* [What is needed]
Set down only the lines from the one containing "Select the Asia row label" through the final line of the entries below, exactly as they stand, with no pictures.

________________

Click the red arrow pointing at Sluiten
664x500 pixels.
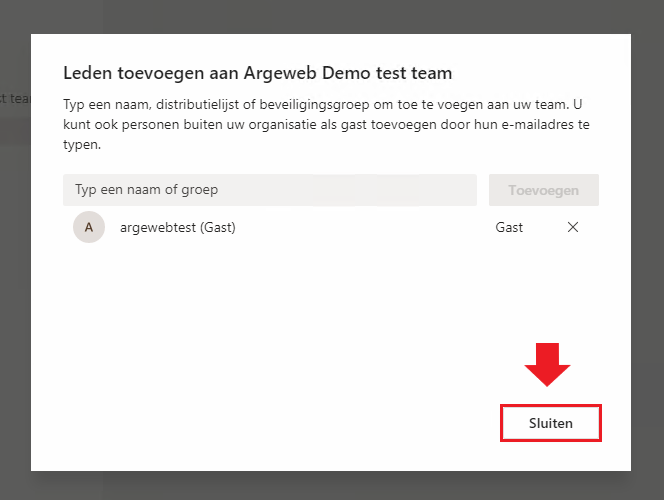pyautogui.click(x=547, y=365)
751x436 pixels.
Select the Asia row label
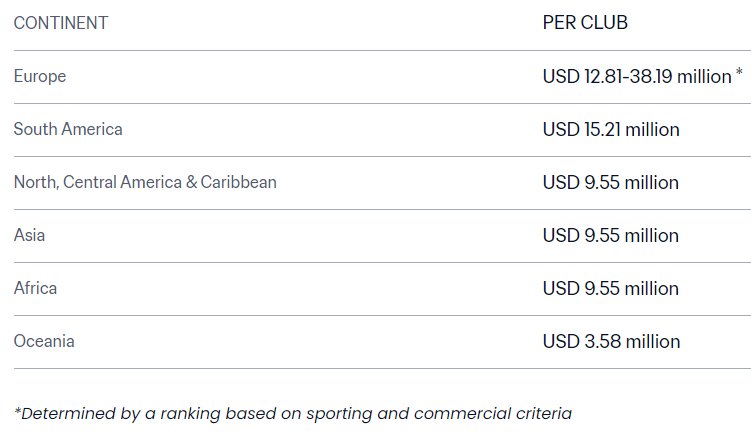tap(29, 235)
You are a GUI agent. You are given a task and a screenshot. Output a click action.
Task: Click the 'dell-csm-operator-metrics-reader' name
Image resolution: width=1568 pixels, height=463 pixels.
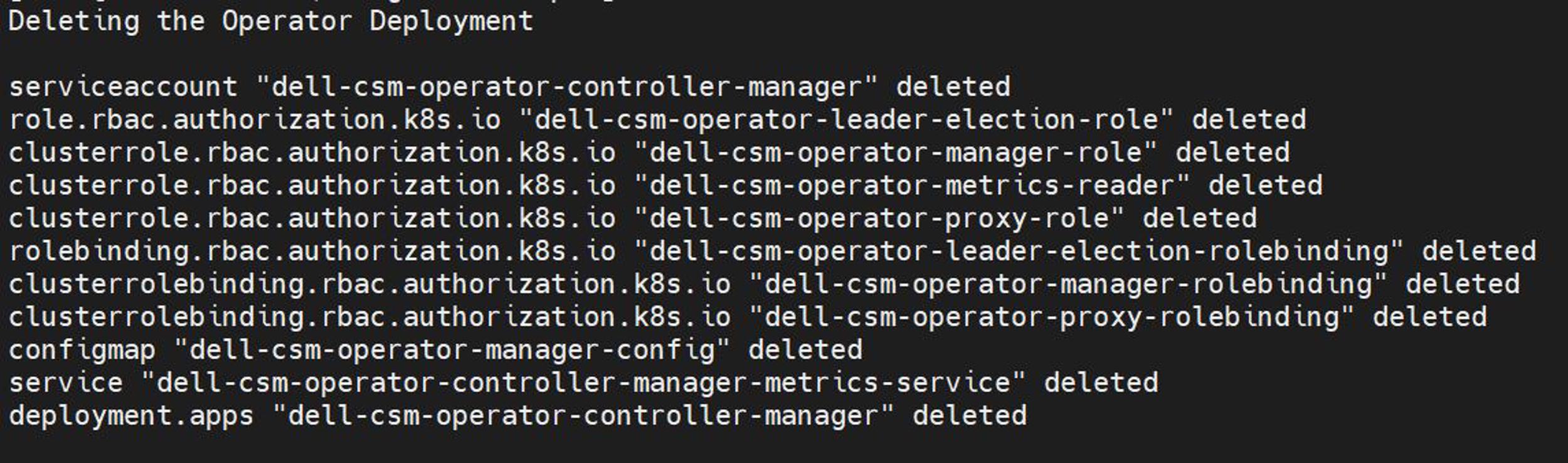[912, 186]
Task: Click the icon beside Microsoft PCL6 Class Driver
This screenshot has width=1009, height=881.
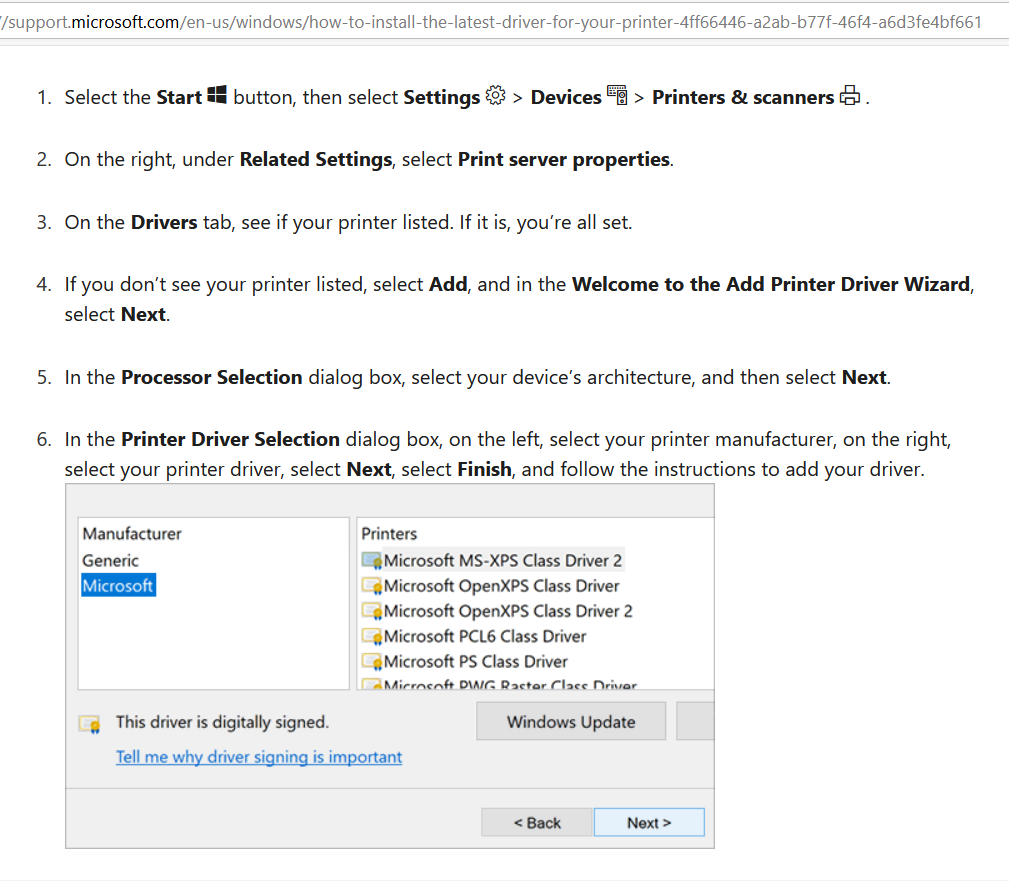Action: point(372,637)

________________

* [Task result]
Select the Asia row label
tap(29, 235)
You are a GUI agent. You are given a task and a screenshot. Output a click action.
Task: Click the 'dell-csm-operator-metrics-reader' name
Image resolution: width=1568 pixels, height=463 pixels.
[912, 186]
Task: Click the icon beside Microsoft PCL6 Class Driver
This screenshot has width=1009, height=881.
Action: point(372,637)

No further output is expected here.